Наивно и глупо. Хотя… многие верили.
Костю никто не считал наивным. Скорее наоборот. Жена обычно раздраженно фыркала в его сторону: «Прагматик! Ты такой прагматик!»
И
И будут правы!
Хорошо еще хватило ума остановиться, поняв, что его водят за нос. А если бы Костя притащился на родину с этими липовыми нацистами, раздул бы скандал? Страшно подумать, чем бы это могло закончиться. Впрочем, и так все закончится плохо. На этот счет Таманский иллюзий не строил.
В этих условиях идти в номер и спокойно работать Таманский не мог.
Единственным местом, куда он мог пойти в Буэнос-Айресе, была квартира Маризы. Туда Костя и направился.
Он долго шел по вечерним улицам, на которых, казалось, ничего не изменилось за время его отсутствия. Только воздух, насыщенный запахом моря, казался Таманскому еще более свежим, нежели раньше.
У дома Маризы Костю охватила странная неуверенность.
Он представил, как вваливается в ее маленькую, словно бы кукольную, квартирку, грязный, небритый, с плечами, разодранными в кровь лямками рюкзака. И она, такая хрупкая, нежная, удивительная, как-то должна реагировать… А может, она не одна? В конце концов, никаких обязательств они друг другу не давали. Да и вообще, молодая женщина, горячая южно-американская кровь…
Таманский замедлил шаг.
А что делать-то, собственно, в такой ситуации?
Ему некуда идти. Ему нечего делать.
Недаром он спрашивал у Джобса про сумасшедших. Недаром!
– Сбежать хочешь? – спросил Костя сам себя. – Сбежать?
Ноги еще несли его вперед, но все медленней…
Таманский живо представил себе, как домой приходят люди в штатском. Предъявляют ордер на обыск. Жена поджимает губы. Соседи, приглашенные понятыми, смущенно прячут глаза. А ловкие ребята из КГБ переворачивают все вверх дном. Вываливают ящики с бельем. Перетряхивают книги. Его бумаги. Ищут запрещенную литературу, которой в доме отродясь не было. Какие-нибудь эдакие записи.
И эти слова:
– Ваш муж… предатель.
Жена, конечно, соберет чемоданы и рванет к матери. В Пензу. Квартиру опечатают. Шефа уволят за то, что воспитал такого кадра. А коллеги в курилке будут понимающе переглядываться и кивать. Ну как же, там жизнь, тряпки-шмотки, сони-панасоник, мальборо-левис. Свобода, одним словом. Будут осуждать, а в душе завидовать. Подонки.

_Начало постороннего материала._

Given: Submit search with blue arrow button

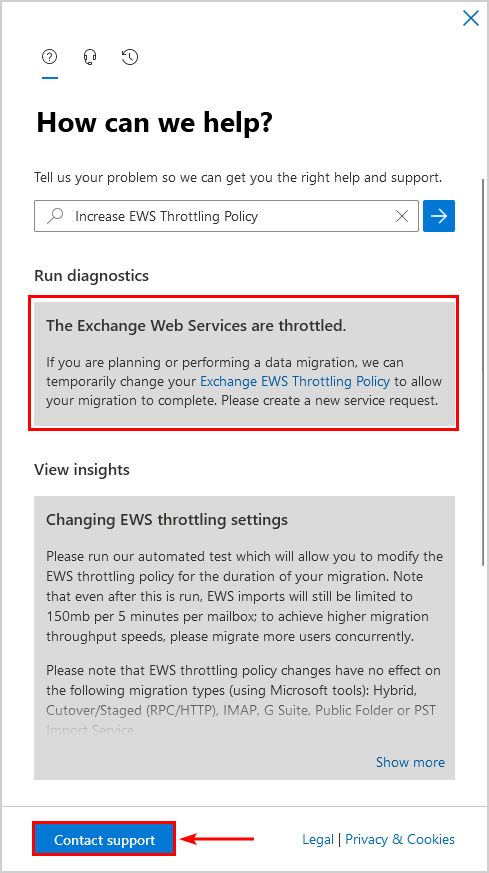Looking at the screenshot, I should [x=439, y=216].
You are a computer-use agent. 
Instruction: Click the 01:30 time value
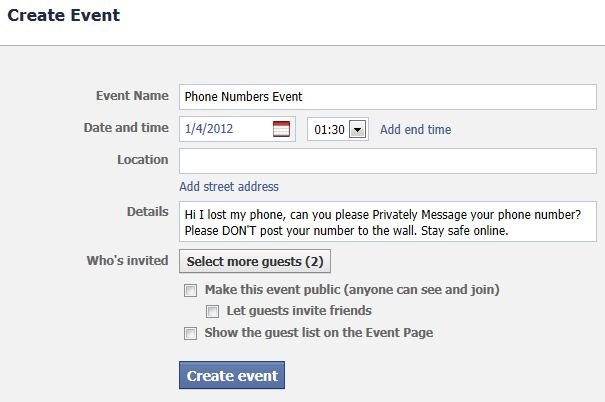[x=329, y=130]
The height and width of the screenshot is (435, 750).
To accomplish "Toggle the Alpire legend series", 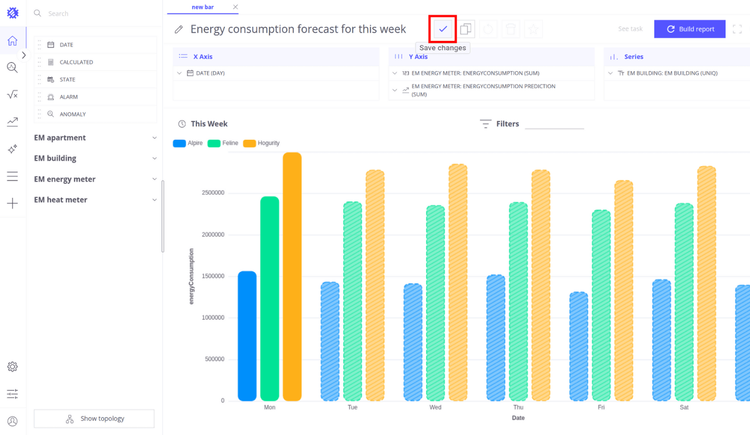I will [189, 143].
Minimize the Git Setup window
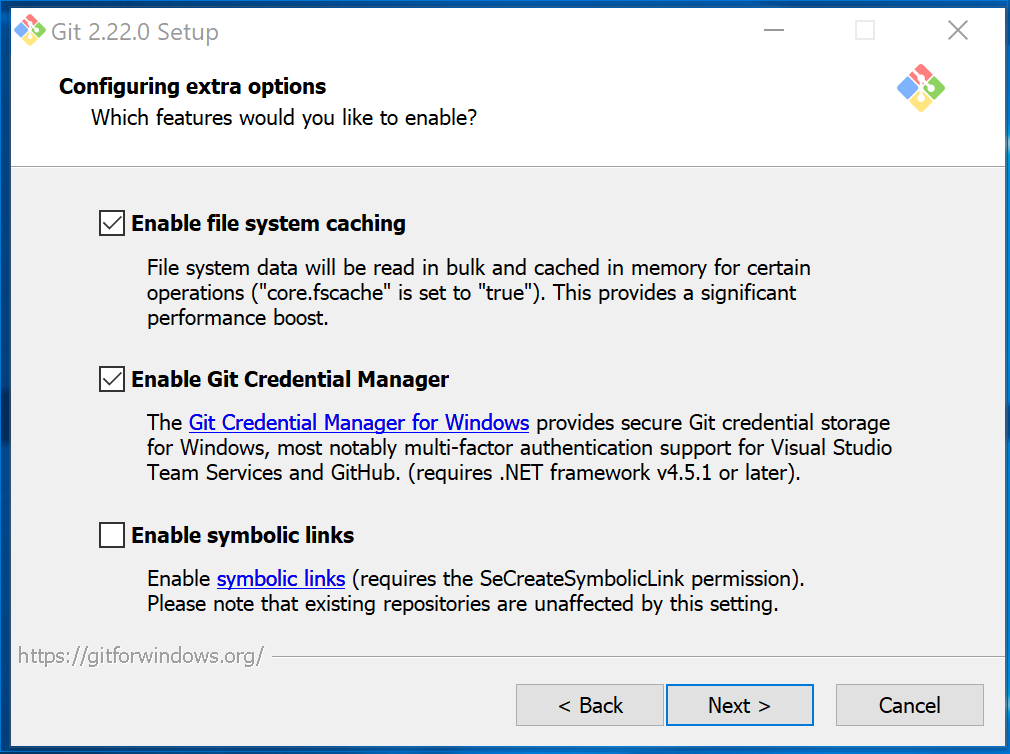The image size is (1010, 754). 774,31
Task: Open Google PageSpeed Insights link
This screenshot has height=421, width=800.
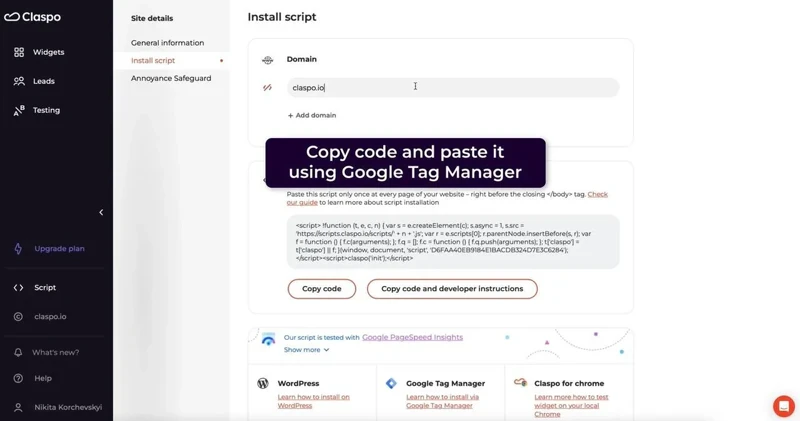Action: (412, 337)
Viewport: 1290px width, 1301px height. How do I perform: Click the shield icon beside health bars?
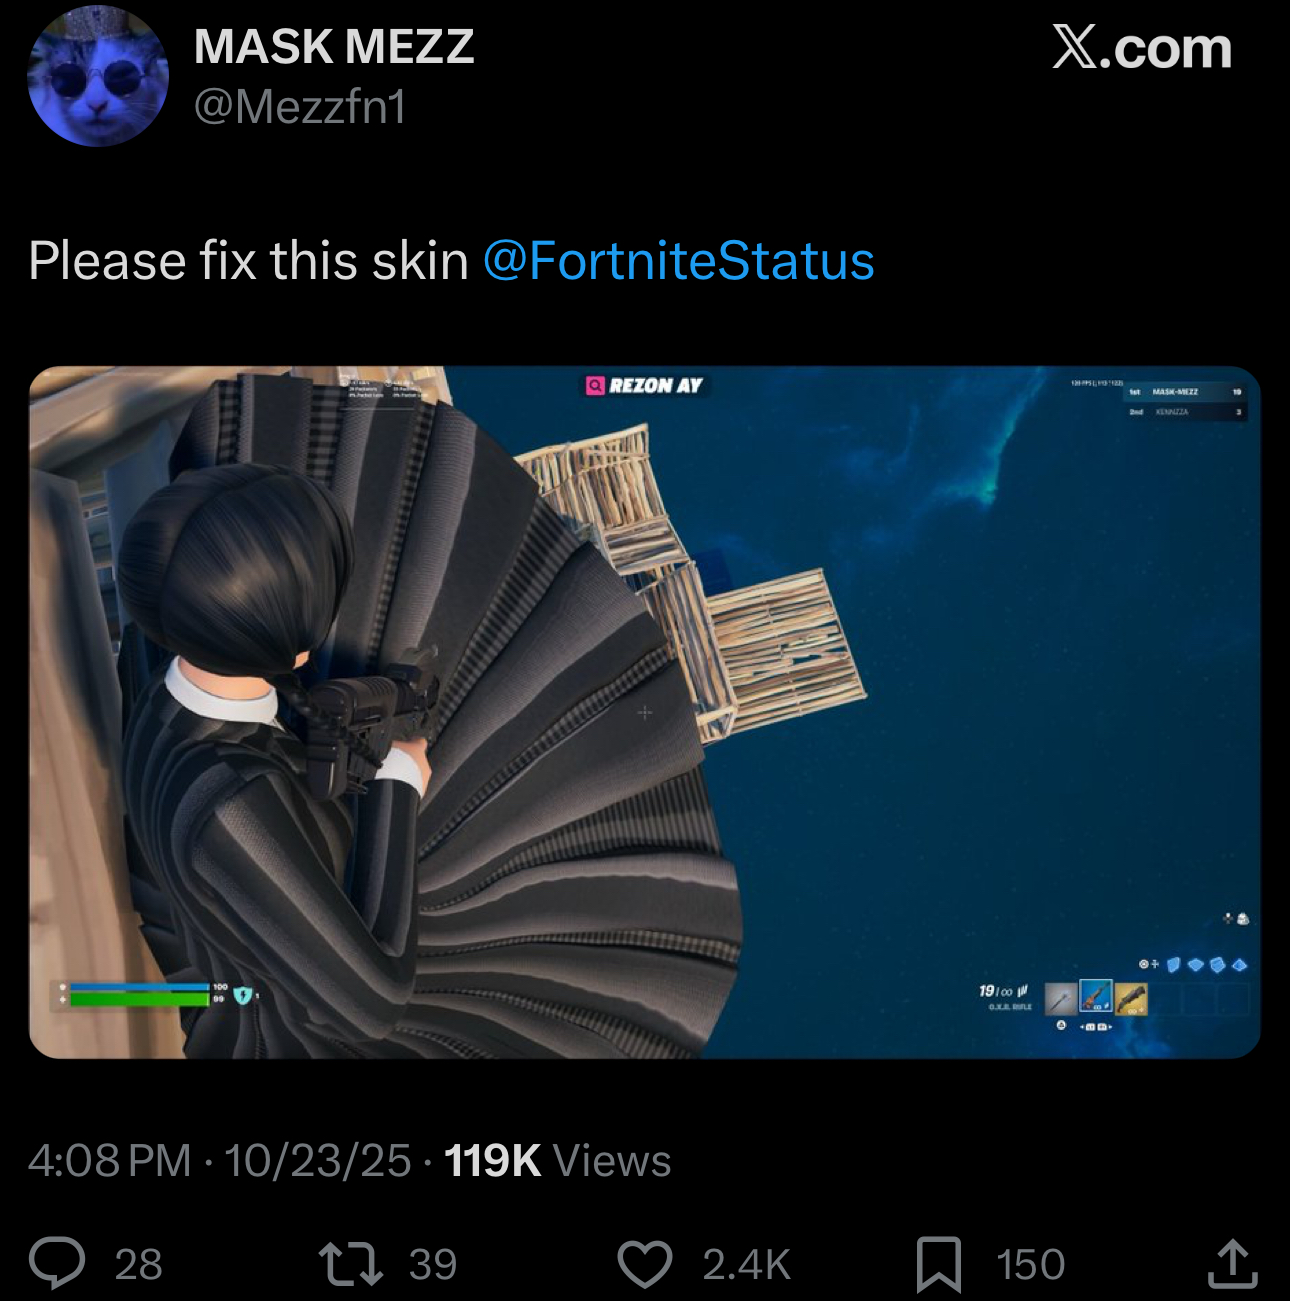pyautogui.click(x=243, y=995)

А сам Таманский сделает парочку интервью для «Радио Свобода», где станет рассказывать про то, как плохо жить в Совдепии. Как он страдал там, в нищете и несвободе. Про кровавую руку КГБ, зажравшихся старперов в Кремле, угнетенные малые народы… И прочую, прочую гнусь. Будет изблевывать из себя мерзкие, гадкие слова, потому что надо. Потому что надо на что-то жить, а «голоса» платят. Как платят каждому иуде. По тридцать сребреников за каждого погубленного пророка.